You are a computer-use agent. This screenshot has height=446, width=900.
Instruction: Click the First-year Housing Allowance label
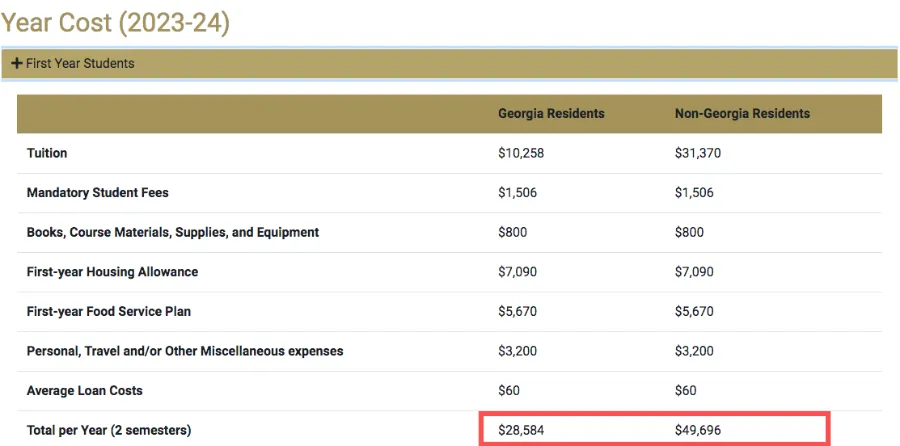coord(112,272)
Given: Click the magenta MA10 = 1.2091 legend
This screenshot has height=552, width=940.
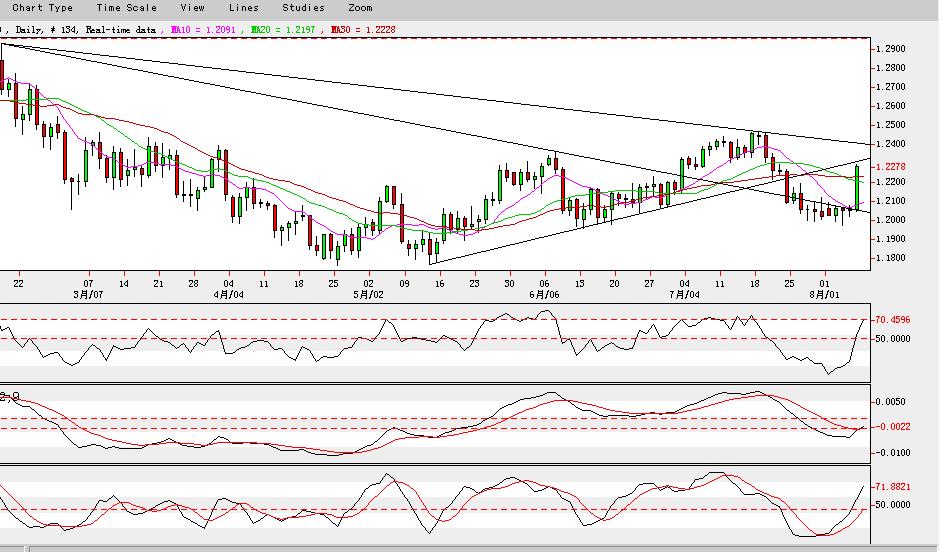Looking at the screenshot, I should (x=205, y=30).
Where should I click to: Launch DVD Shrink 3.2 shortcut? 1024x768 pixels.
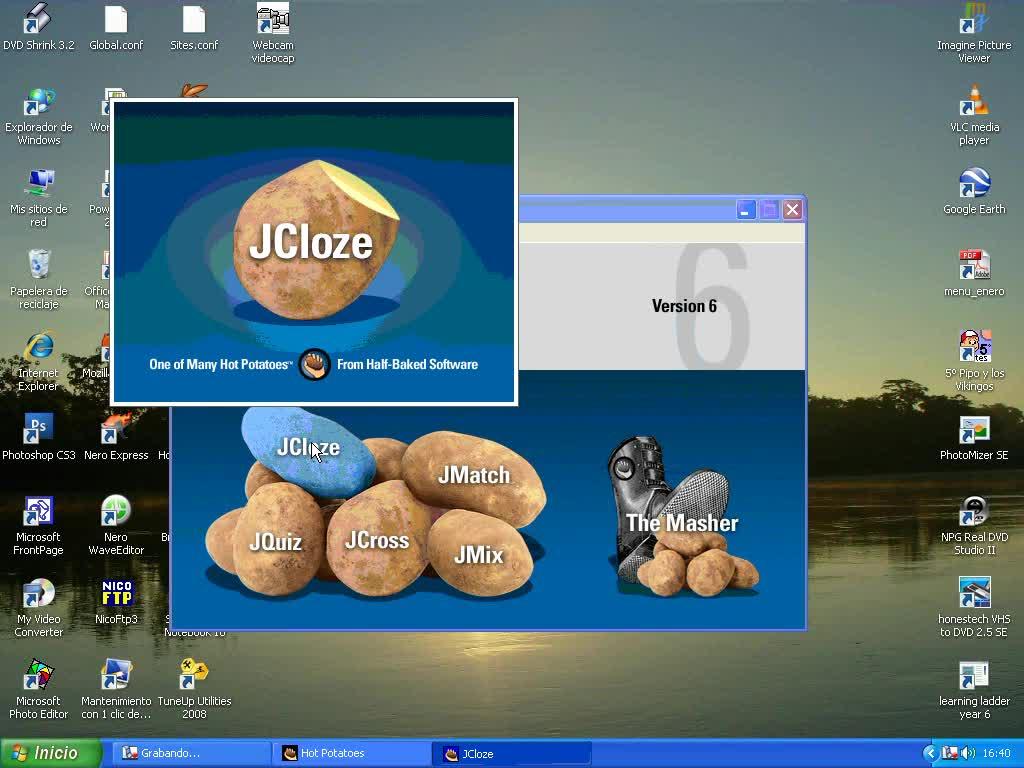38,20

The problem: Reproduce the whole listing verbatim. Pictures stay out of the copy.

Solved exercise:
You are a computer-use agent. This screenshot has height=446, width=900.
Instruction: Click the First-year Housing Allowance label
coord(112,272)
Given: Click the magenta MA10 = 1.2091 legend
This screenshot has height=552, width=940.
Looking at the screenshot, I should (x=205, y=30).
Where should I click to: Launch DVD Shrink 3.2 shortcut? 1024x768 pixels.
38,20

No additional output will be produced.